Wypisz bez żadnych zmian wiersze rekordów, zaczynając od samego ich początku i kończąc na wierszu zawierającym „Looking at the screenshot, I should click(369, 16).”, wliczając ten wiersz.

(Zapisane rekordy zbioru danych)
-------------------------
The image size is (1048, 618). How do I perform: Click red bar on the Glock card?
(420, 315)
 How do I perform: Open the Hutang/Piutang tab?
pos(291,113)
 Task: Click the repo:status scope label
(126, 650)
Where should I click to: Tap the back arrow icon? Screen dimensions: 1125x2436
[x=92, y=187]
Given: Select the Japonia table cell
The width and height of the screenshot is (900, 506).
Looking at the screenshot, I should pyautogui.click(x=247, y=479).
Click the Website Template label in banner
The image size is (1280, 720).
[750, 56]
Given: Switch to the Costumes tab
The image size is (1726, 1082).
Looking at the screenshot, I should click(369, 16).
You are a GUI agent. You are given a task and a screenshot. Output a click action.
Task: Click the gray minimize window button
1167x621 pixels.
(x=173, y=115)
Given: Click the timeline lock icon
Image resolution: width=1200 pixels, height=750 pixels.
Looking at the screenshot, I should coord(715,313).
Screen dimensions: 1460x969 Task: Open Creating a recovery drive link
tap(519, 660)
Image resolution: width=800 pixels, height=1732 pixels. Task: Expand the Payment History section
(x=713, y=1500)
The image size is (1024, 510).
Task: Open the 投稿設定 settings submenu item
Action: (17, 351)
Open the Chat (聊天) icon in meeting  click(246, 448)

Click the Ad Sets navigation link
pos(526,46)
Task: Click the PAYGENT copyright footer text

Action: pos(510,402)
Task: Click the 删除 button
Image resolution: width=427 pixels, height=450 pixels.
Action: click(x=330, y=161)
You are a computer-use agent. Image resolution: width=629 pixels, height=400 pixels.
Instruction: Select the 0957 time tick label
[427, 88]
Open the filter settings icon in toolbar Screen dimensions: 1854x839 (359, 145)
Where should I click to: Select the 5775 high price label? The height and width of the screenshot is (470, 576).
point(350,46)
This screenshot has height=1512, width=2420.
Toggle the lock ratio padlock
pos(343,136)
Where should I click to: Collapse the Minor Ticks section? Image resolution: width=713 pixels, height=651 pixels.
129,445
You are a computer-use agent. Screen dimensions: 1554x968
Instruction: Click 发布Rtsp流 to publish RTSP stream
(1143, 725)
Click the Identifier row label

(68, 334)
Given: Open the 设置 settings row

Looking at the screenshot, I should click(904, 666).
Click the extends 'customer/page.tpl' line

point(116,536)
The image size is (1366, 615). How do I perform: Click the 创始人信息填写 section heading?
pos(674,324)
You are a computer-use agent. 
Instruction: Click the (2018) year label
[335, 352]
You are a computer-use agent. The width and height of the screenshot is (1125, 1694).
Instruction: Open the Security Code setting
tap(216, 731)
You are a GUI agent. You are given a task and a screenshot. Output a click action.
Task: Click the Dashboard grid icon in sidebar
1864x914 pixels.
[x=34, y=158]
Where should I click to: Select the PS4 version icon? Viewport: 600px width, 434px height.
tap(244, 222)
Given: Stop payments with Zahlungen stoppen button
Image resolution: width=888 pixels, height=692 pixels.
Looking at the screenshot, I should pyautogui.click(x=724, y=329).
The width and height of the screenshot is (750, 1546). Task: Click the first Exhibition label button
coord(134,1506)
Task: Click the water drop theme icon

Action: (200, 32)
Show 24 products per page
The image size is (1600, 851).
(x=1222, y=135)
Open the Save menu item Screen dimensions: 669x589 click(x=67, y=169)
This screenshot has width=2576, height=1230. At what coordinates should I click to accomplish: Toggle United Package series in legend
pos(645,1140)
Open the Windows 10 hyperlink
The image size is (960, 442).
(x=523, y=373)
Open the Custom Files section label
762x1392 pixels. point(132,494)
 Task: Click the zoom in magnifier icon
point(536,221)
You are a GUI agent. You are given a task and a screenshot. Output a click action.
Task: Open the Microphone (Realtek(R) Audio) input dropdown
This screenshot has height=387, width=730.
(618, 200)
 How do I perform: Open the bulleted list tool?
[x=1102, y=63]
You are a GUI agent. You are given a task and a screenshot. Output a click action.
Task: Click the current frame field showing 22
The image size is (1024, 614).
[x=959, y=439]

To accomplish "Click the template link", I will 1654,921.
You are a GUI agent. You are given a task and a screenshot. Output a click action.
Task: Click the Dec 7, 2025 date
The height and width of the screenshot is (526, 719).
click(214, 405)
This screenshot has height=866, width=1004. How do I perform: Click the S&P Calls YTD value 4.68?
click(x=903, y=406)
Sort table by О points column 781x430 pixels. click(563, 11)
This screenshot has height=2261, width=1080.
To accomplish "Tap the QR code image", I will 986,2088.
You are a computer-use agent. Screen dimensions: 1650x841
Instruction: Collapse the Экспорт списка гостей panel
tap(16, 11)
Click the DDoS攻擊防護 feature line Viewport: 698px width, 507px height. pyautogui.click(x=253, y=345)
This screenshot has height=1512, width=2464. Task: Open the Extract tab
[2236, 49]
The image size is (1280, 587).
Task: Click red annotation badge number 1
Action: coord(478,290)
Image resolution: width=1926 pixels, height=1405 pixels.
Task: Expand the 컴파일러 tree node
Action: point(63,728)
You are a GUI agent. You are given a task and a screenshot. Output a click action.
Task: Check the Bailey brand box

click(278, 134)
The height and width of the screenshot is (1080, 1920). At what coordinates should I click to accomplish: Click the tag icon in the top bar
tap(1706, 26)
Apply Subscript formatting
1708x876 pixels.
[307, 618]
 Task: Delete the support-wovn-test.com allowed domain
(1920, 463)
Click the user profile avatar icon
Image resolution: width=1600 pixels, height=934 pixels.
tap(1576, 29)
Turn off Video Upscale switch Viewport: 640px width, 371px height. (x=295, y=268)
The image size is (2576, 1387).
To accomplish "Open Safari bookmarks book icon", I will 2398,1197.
-------------------------
- **Odpowiedź pisemna**:
The image size is (1048, 618). How do I perform: Click red bar on the Glock card?
(420, 315)
 How do I perform: Open the Hutang/Piutang tab?
pos(291,113)
 Task: Click the repo:status scope label
(126, 650)
Where should I click to: Tap the back arrow icon? Screen dimensions: 1125x2436
[x=92, y=187]
Given: Select the Japonia table cell
The width and height of the screenshot is (900, 506).
Looking at the screenshot, I should pyautogui.click(x=247, y=479).
Click the Website Template label in banner
The image size is (1280, 720).
[750, 56]
Given: Switch to the Costumes tab
The image size is (1726, 1082).
Looking at the screenshot, I should click(369, 16).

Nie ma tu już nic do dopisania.